Beneath the style and the endless ticker-tape of scaling experience points, there is something melancholic here - an ode to a series that has, arguably, lost its way. Mapped out on the stage screen we can see in plain view the progression of the Final Fantasy lineage, through the stuttering pixels of its formative years and the boastful, innocent CGI bluster of the PlayStation era up to today. Final Fantasy 13 sits at the end of the timeline as something on an anomaly. Its melodies are out of step with the Final Fantasy orchestra, as if the tiller of creative vision is flapping madly from side to side in the absence of Nobuo Uematsu's firm grip.
It's all there, laid out in song. We see the progression of a series through technical advance and accomplishment. We see the peaks and troughs of story and the accompanying dips and rises in creative coherence.

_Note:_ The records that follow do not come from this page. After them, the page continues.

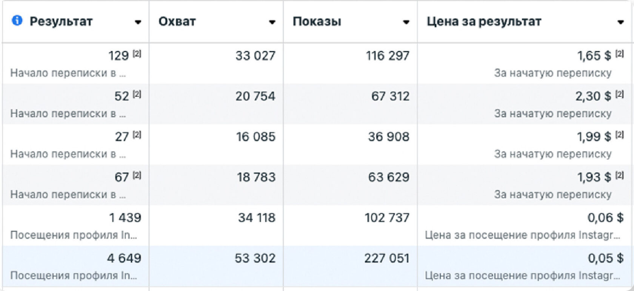This screenshot has height=291, width=634.
Task: Click the reach cell 53 302
Action: point(255,258)
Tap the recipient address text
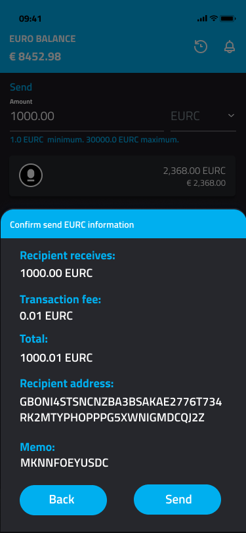Viewport: 246px width, 533px height. tap(121, 410)
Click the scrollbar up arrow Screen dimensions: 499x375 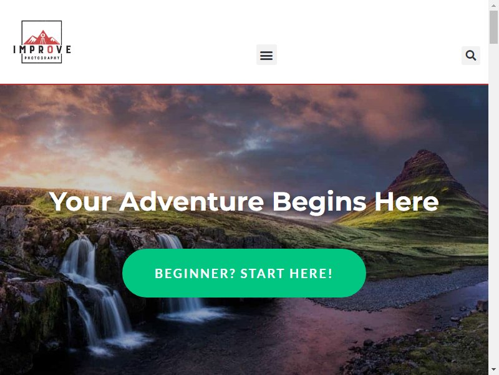(493, 5)
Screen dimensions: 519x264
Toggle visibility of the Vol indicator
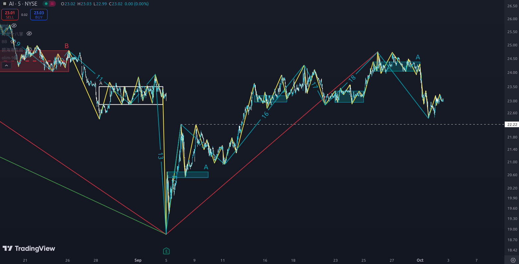[x=14, y=26]
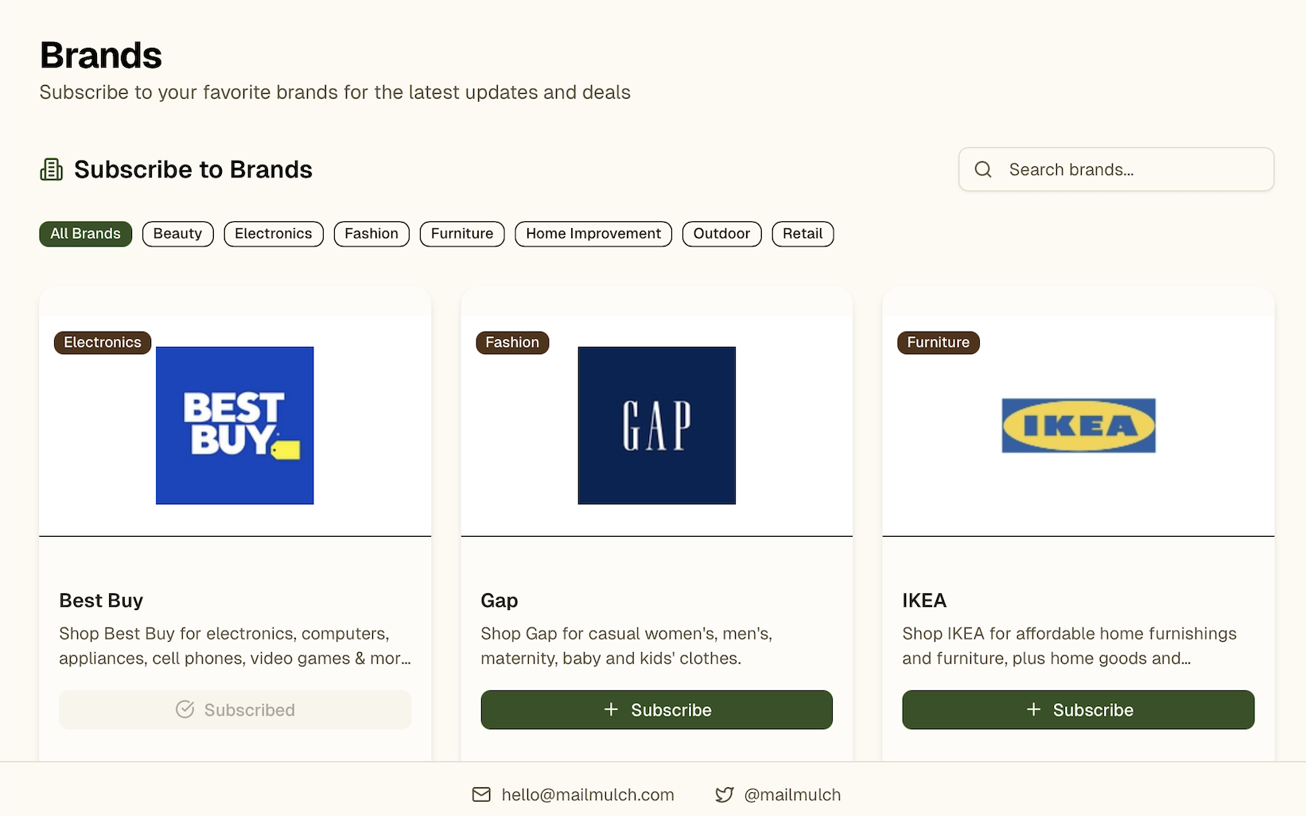Click the Twitter bird icon in the footer
The image size is (1306, 816).
point(725,795)
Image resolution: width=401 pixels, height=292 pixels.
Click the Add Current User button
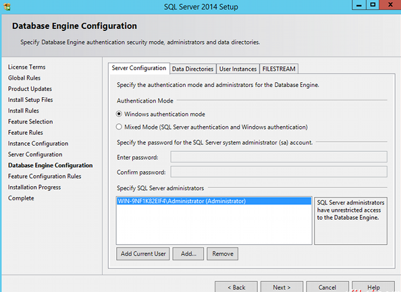[143, 254]
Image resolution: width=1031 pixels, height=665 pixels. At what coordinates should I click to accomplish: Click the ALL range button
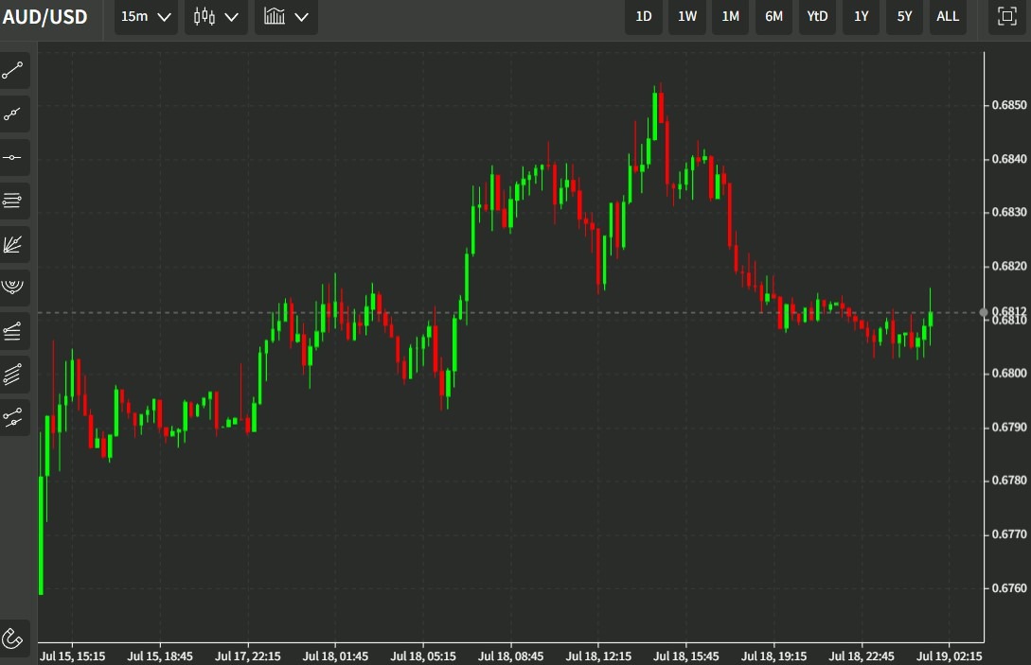(x=947, y=16)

Yes, this is a greatest hits of sorts - a holiday TV show, picking out those best-loved scenes from 25 years of fantasy soap. But it's also a document of creative rise and fall and rise, charting those points when the series had clarity of vision and those moments when it had no idea what it was aside from a clutch of worn motifs. In that sense, Theatrhythm: Final Fantasy is the most honest anniversary collection yet in the current crop of formative Japanese series celebrating that significant birthday - a feat it manages in a genre that has nothing to do with the source material.
Final Fantasy is a series about journeys and, through those journeys, story. We have travelled those paths and we don't need to do so again. But the music? The music conjures what we felt when Cecil was betrayed in an arson attack, when Celes contemplated suicide on the cliff top, when Cloud held Aerith limp in his arms, when Squall and Rinoa danced through the ballroom, when Vivi married Quina, and when Tidus kissed Yuna.
Theatrhythm: Final Fantasy is a simple music game. But, for someone who grew up with these myths wallpapering their imagination, it is a complex vehicle for emotion. Final Fantasy may be a loose, somewhat obnoxious umbrella term for a collection of games of mixed message and quality, but Theatrhythm succeeds in touching upon some true magic within its bounds.